My work right now is focused on trying to understand what it has looked like throughout early modernity for people to decide that something was equivalent or identical to something else. While the broad topic lies somewhere within the history of translation, the questions more properly form the scaffolding of histories of identification, sameness, and equivalence: of words, of ideas, of sentences, of objects, of people.

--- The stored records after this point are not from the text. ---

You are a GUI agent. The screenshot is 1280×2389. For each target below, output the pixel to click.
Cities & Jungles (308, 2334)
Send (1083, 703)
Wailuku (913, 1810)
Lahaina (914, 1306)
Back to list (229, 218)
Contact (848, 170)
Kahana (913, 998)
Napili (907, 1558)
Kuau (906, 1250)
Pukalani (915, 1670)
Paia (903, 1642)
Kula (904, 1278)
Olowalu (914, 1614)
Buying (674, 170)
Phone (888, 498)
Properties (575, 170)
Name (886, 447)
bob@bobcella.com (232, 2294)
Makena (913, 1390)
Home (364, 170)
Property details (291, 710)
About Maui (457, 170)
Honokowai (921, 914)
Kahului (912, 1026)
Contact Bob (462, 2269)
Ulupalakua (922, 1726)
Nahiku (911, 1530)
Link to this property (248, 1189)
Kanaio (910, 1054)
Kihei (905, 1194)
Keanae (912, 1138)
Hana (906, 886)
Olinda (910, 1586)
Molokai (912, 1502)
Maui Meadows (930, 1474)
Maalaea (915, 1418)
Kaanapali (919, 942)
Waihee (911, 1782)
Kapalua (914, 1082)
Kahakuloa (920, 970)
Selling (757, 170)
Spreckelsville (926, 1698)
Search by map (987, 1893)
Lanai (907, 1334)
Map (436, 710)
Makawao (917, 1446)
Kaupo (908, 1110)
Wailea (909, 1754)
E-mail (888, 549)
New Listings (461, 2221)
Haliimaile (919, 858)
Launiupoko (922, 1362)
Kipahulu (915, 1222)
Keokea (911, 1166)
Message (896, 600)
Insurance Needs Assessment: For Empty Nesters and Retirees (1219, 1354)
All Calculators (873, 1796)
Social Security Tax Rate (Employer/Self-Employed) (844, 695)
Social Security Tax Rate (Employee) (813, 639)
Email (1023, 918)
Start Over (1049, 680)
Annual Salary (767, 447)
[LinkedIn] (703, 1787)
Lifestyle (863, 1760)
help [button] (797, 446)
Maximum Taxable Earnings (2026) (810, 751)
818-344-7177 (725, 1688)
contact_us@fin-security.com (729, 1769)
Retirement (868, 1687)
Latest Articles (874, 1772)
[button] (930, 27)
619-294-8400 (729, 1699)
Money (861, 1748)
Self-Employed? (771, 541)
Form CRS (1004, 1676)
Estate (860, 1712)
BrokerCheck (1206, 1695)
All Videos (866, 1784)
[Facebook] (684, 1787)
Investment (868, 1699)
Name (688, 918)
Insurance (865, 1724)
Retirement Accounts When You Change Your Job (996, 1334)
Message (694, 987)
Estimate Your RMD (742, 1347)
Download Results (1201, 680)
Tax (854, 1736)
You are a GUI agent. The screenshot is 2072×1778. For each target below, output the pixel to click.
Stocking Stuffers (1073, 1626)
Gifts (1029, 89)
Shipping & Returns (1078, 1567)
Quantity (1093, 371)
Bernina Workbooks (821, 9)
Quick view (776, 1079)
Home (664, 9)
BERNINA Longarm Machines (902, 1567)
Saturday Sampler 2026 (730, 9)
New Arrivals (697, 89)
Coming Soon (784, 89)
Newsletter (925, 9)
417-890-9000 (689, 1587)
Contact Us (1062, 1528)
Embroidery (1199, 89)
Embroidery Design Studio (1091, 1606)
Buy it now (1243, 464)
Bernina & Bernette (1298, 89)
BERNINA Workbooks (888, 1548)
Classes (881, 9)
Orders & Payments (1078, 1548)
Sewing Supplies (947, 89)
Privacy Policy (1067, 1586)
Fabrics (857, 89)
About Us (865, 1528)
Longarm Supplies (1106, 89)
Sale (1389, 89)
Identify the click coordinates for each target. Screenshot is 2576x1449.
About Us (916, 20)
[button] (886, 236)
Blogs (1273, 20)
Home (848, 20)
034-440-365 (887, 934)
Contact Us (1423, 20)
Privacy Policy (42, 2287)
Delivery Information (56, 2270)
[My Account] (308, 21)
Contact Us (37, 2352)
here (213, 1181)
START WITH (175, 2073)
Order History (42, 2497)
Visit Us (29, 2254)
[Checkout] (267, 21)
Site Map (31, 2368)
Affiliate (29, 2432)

I'm doing this in one book project by excavating the peoples and practices of official translation bureaus in Ming and Qing China, and I'm especially interested in dictionaries and glossaries as literary texts. In another book project I'm looking more specifically at the translation of the natural world (and images and descriptions thereof) in the Qing. What did it look like to decide, and to argue, that four names applied to the same flower, or lizard, or person? That project is a dialogic study using Chinese, Manchu, Tibetan, and Mongolian sources. In a final long-term project, I'm honing in on practices of resemblance and translation in the context of medieval and early modern Chinese-Arabic-Persian exchange.

 

Prospective Graduate Students

I especially encourage applications from motivated students working on the history of science or medicine in East Asia: with very strong History, Asian Studies, and STS departments that work harmoniously together, UBC offers an ideal environment for projects in this field. In addition, I regularly work with graduate students who focus on early modern (or late imperial, or Ming/Qing, etc etc) China, early modern science/technology/medicine, history of medicine and/or natural history, global circulation of knowledge, and historical ontology and epistemology. As a historian who is committed to deeply trans-disciplinary historical work, I'm particularly keen on working with graduate students who are similarly interested in doing work that is firmly grounded in rigorous historical methodology while speaking and learning across disciplines. If you fall into any of these categories, if you are willing to work very hard, and if you haven't yet lost your sense of goofy, excited curiosity about the world, feel free to be in touch as you consider a home for your graduate-study plans. 

 

I will be on leave during the 2012-2013 academic year as a Fellow of the National Humanities Center http://nationalhumanitiescenter.org

 

For links to ongoing book projects, see:

Illegible Cities: Translating Early Modern China

Recipes for Exchange: Drugs and Empire in Early Modernity

Rihla: Science and Medicine Across the Silk Routes

 

‬You can find a current cv and sample of course syllabi on my personal website here

 

New Books Network

I host the East Asian Studies channel and co-host the Science, Technology, and Society channel of the New Books Network.  Feel free to be in touch with suggestions for interviews.

 

Forum for the History of Science in Asia (FHSAsia)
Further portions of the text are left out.